Rivayete göre ayakkabının keşfinde bir ihale yolsuzluğu vardır… Yolsuzluğun tarihini değil, ayakkabıyla ilgili elbette bu rivayet! Kral, saraydaki ilgiliyi çağırır ve buyurur:
“Yerlere basmaktan ayak tabanlarımda hal kalmadı. Sızlayıp duruyor. Acil bir çözüm.”
Cingöz saray memuru, hemen deri işiyle uğraşan bacanağını hatırlar ve bir çözüm üretir:
“Kralım, bütün ülkeyi yumuşak bir deriyle kaplatırsak ayaklarınız ağrımaz.”

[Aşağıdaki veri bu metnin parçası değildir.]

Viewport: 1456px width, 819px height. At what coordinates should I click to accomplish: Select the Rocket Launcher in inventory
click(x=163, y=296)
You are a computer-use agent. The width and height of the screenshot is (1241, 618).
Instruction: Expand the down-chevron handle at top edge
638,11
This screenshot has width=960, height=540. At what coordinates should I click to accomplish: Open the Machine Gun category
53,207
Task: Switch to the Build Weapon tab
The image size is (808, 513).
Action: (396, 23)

Böylece ihaleyi bacanağına verecek bu yolla da zengin olacaktır.
Kral fikre bayılır ama bu kadar deri nereden bulunacaktır? Deri olsa bunun bütçesi nedir? Maliye işlerine bakan yardımcısını çağırıp derdini söyler. Maliyeci epey şaşırır. “Kralım,” der, “bütün ülkeyi kaplatmaya gerek yok. Ayaklarınızın altına göre bir deri uydurmak yeterli olacaktır. Böylece sürekli bu deri üzerinde yürümüş olursunuz. Anlaşılan, bacanağı derici olan biri işgüzarlık etmiş.”
Kral işgüzarı cezalandırır, maliyeciyi ödüllendirir.

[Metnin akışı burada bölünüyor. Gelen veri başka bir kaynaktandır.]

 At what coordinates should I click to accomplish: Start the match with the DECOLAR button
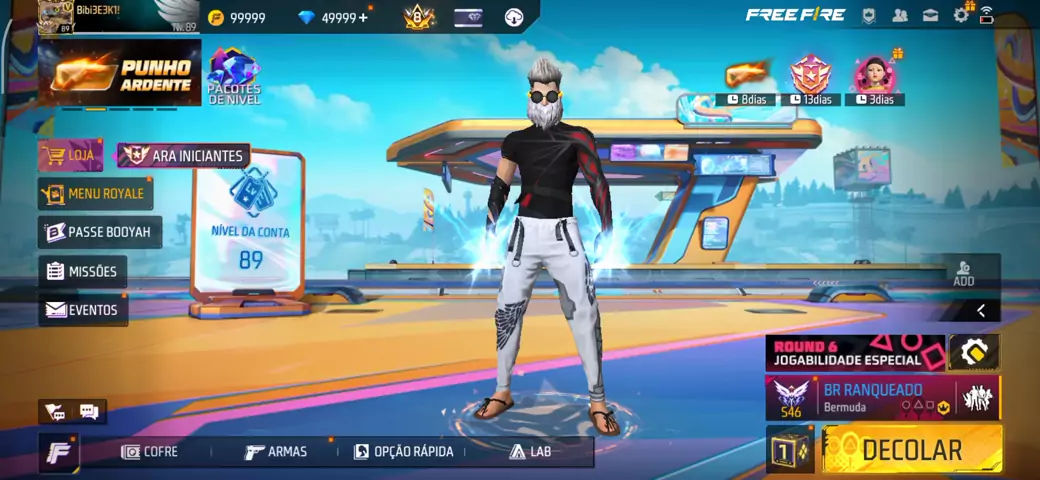[911, 449]
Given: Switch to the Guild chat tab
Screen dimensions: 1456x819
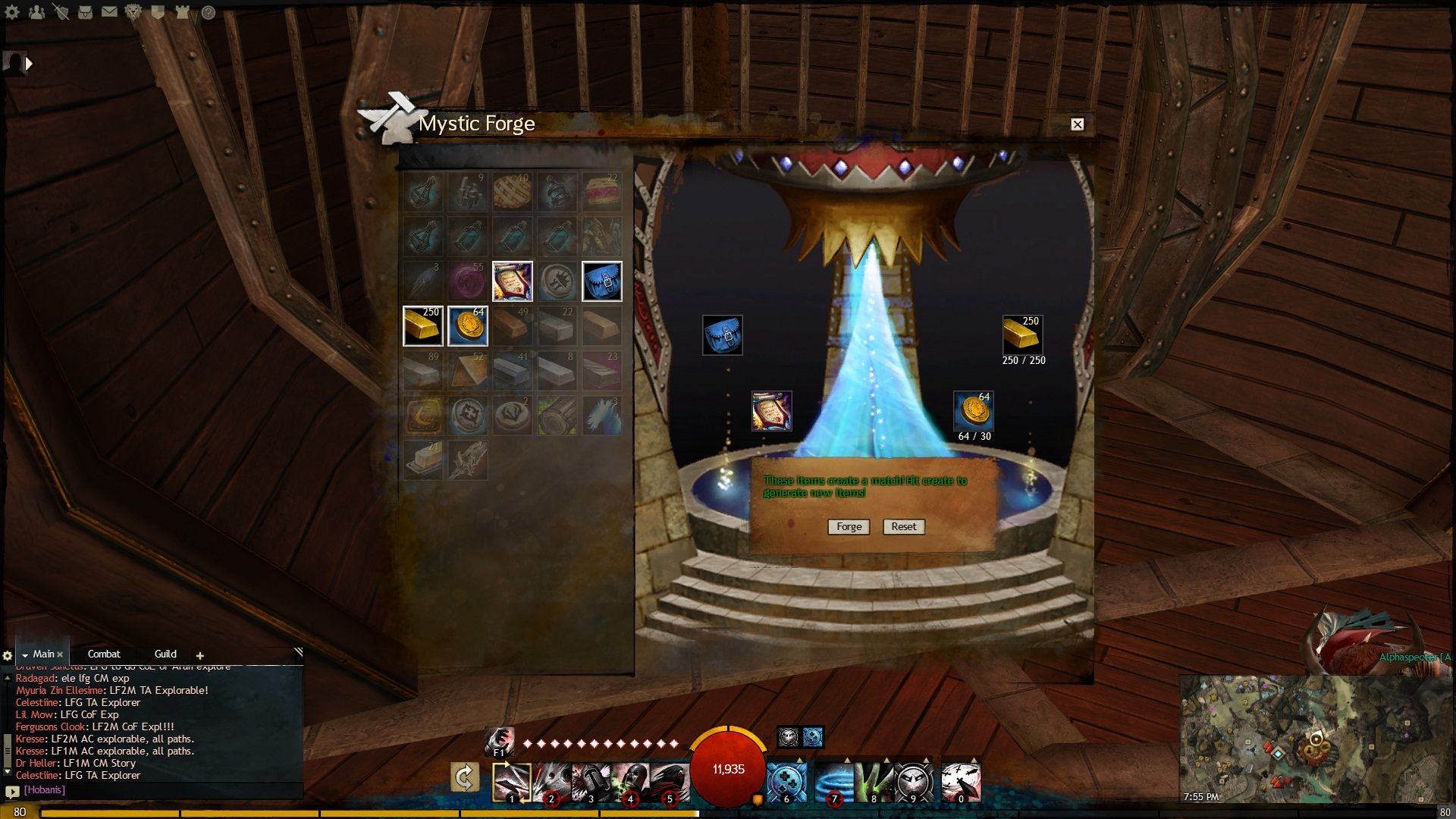Looking at the screenshot, I should [165, 654].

Spor ayakkabının temeli ise 1800’lere dayanır. İşte spor ayakkabının zaman çizelgesi…
1839 – Charles Goodyear volkanlaşma tekniğini buldu. Lastik taban üretimi başladı.

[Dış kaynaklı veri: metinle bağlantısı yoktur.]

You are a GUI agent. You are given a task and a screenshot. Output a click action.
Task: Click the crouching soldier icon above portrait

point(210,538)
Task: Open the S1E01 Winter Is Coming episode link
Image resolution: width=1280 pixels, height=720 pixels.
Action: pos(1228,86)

1860 – Bir İngilizin lastik tabanlı bez ayakkabılarıyla kriket oynamaya gitmesiyle ilk spor ayakkabı ortaya çıktı.
1917 – ABD, Keds markalı ilk bez ayakkabıları piyasaya sürdü. Ardından aynı ayakkabılar yetişkinler için spor ayakkabısı olarak satıldı.
1919 – Ayak bileklerine kadar uzanan ilk basketbol ayakkabısı ortaya çıktı.
1950 – Gençlerin ikonu James Dean bez ayakkabılarıyla poz verdi. Bununla birlikte gençler spor ayakkabılarıyla günlük giysilerini kombine etmeye başladı. Aslında bu da spor modasının başlangıcıydı.
1983 – Vivienne Westwood “Witches” koleksiyonunu Paris Moda Haftasında bez ayakkabılarıyla sundu.
1990 – Almanya’da İngiliz deyimi Sneaker kavramı yerini aldı. Bu sözcük İngilizcede “sürünmek” anlamına gelen “sneak” kelimesinden geliyor.